It’s unforgivable that Australian car makers would end production in Australia. Sadly, it’s the same here in North America. Much of what we buy aren’t being produced here in the USA or Canada.
actually many cars available for sale in America are in fact made in America. Just not by American manufacturers.
Exactly! Why the hell not? I believe there should be a balance between American car manufacturers in this country and foreign car manufacturers in this country. I also believe that we should be allowed to export our products to other countries, rather than only importing from other countries into this country.
Jason, please don’t flaunt your ignorance repeatedly. The US is the world’s third largest exporter, and solidly the largest based on population (per capita).

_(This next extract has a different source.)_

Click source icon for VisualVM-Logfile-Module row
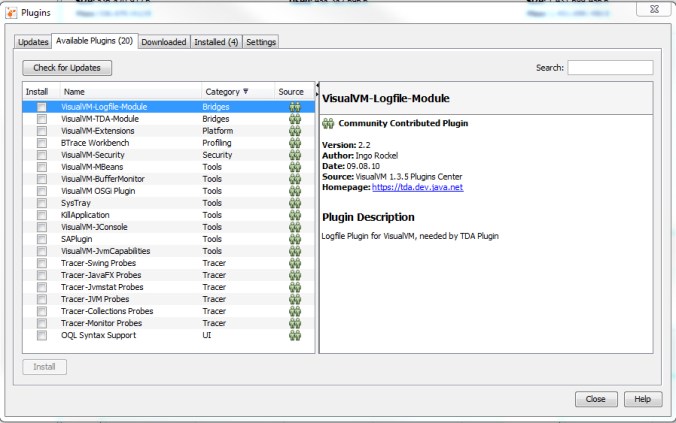The image size is (676, 423). pos(295,106)
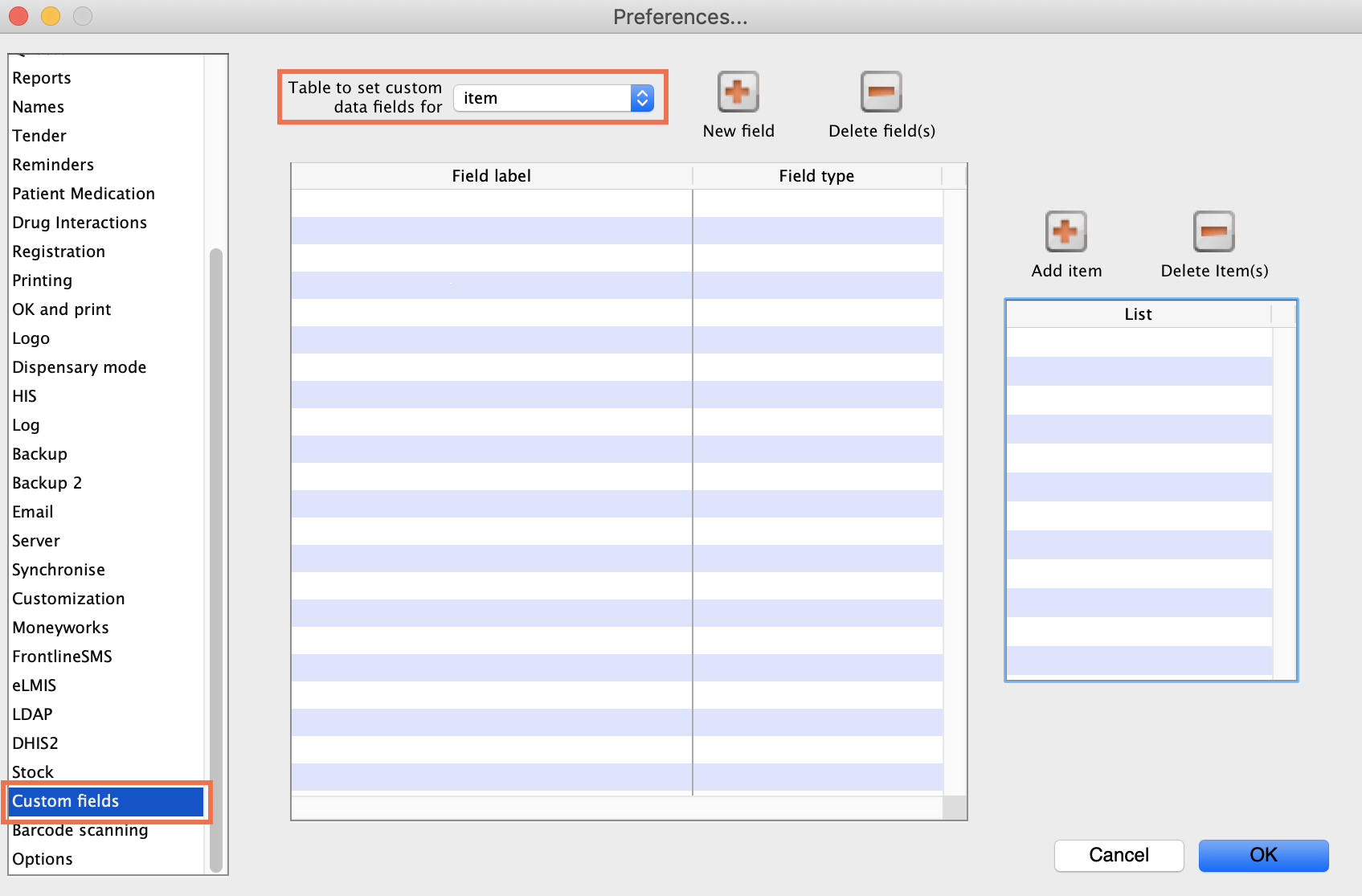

We are absolutely allowed to export our cars and other goods, and do so. The extent to which buyers in other countries want to buy our cars is another question. Please don’t spout off about import restrictions, which don’t exist, with very rare exceptions.
I would respectfully disagree. Officially yes but in practice you will find you have to cross all sorts of red tape in other (car-producing) countries if you wish to import foreign cars, to wit the joint venture rule in China, whereby they can learn about your technology and then copy it or some rules which are applied more stringently to foreign cars (S. Korea, Japan). And then there are countries which still restrict import by imposing high import duties (India). What I would also like to question is how much local content US-made cars actually have these days and how much is imported from abroad to be incorporated into the vehicles. The “whys” I can answer but then we will go into the political realm which, if I am not greatly mistaken, you wish to avoid on your site, so I won’t…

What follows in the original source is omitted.